Участие в студиях – лишь подготовка к «одиночному плаванию». Константин Коровин. В лодке. 1915. Государственный центральный театральный музей им. А.А. Бахрушина |
Поэзия Николая Звягинцева уютна в своей герметичности, отталкивается от чуткого детского восприятия, но одновременно прозрачна, пронизана аллюзиями на литературу и историю. Автор точечно набрасывает приметы реального мира, которые, смешиваясь в «волшебном фонаре» или «театре теней», дают «вывернутый» образ. На странице 9 в рубрике «Пять книг недели» читайте про его новую поэтическую книгу «Все пассажиры». С Николаем ЗВЯГИНЦЕВЫМ поговорила Елена СЕМЕНОВА.
– Николай, ваша первая книжка «Спинка пьющего из лужи» вышла в начале 1990-х. Расскажите, как вы входили в литературную среду? Какая была тогда литературная жизнь?
– Да, книжка вышла весной 1993 года. За полтора года до этого, в ноябре 1991 года, я впервые выступал перед большой аудиторией на Всероссийском фестивале молодежной поэзии в Москве. С этого, собственно, все и началось: публикации, книги, выступления. А литературная жизнь... Мне всегда везло на хороших учителей, которым не скучно работать с молодыми поэтами, разбираться в их плохих стихах, что-то объяснять, рассказывать. Еще в школе ходил в литературную студию, которой руководил Герман Крупин; чуть позже была студия Ольги Татариновой (она потом называлась «Кипарисовый ларец»); можно сказать, что это была своеобразная подготовка к «одиночному плаванию» – окружающий мир еще не твой, но ты в нем уже ориентируешься, понимаешь, как он устроен.

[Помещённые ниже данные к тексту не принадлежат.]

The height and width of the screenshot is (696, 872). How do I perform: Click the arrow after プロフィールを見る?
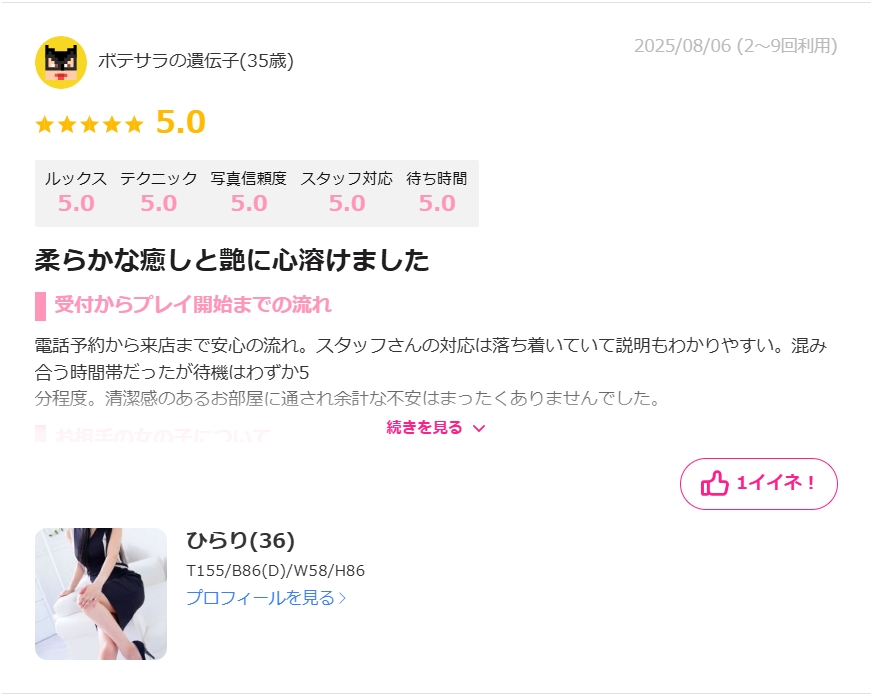coord(343,598)
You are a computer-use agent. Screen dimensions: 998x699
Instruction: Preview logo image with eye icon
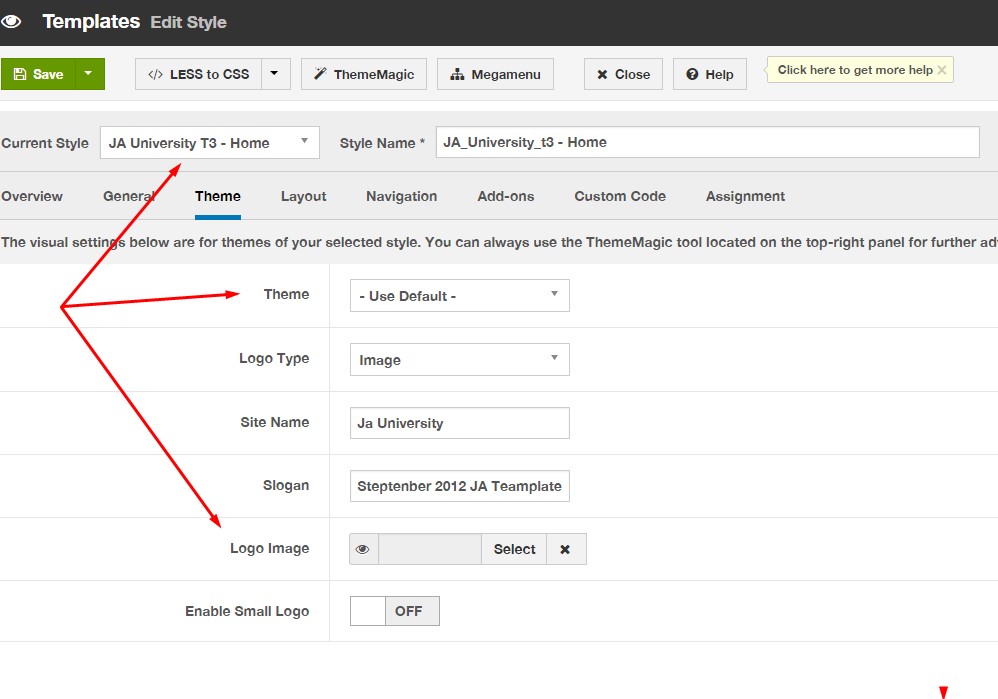click(x=364, y=549)
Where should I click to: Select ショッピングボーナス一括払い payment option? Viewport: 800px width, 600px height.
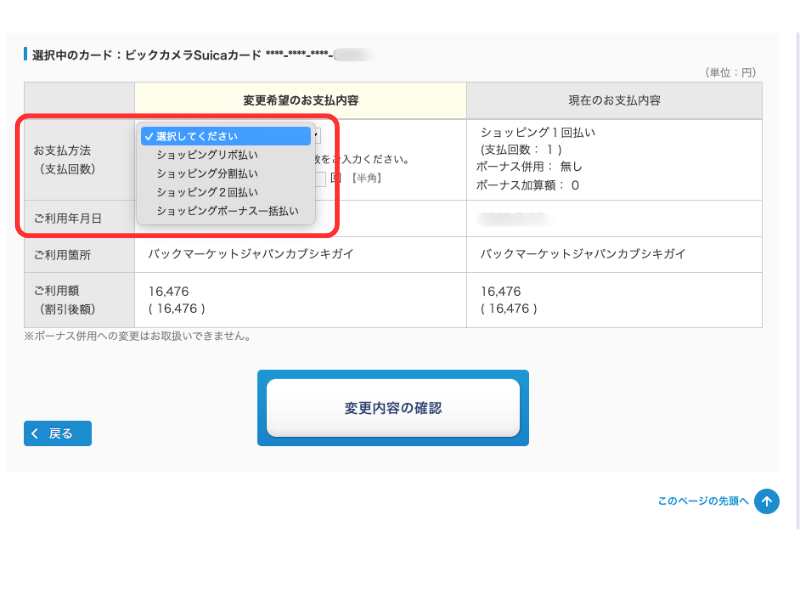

– В чем выражалось ваше участие в крымско-московской поэтической группе «Полуостров»? Каковы были характерные отличия поэтов этой группы?
– Я, Андрей Поляков, Игорь Сид, Мария Максимова и Михаил Лаптев - не знаю, что на самом деле было у нас общего. Наверное, молодость и любовь к Крыму. Это был дружеский круг, который образовался в начале 90-х; можно сказать, на фоне крымских форумов, которые Игорь Сид проводил в Керчи с 1993 по 1995 год. Во всем этом присутствовало (не думаю, что дело только в возрасте) некое ощущение общего пространства, совершенно открытого: можно придумать собственный Крымский клуб, делать фестивали, издавать книги, вместе выступать. И быть при этом совершенно разными поэтами.
– Некоторые называют 90-е тяжелым временем для поэзии, другие – наоборот, считают, что в это время молодые поэты, «переработав» опыт поэзии XX века, вышли на иной уровень. Как у вас происходила «постановка» поэтического голоса?
– Для поэзии это было совершенно естественное время для развития – советская поэзия уже провалилась в тартарары, а формирующееся новое пространство еще не успело окостенеть (увы, по прежним правилам). Для меня лично это было еще и время именно читательского опыта, потому что «белых пятен» в литературе практически не осталось.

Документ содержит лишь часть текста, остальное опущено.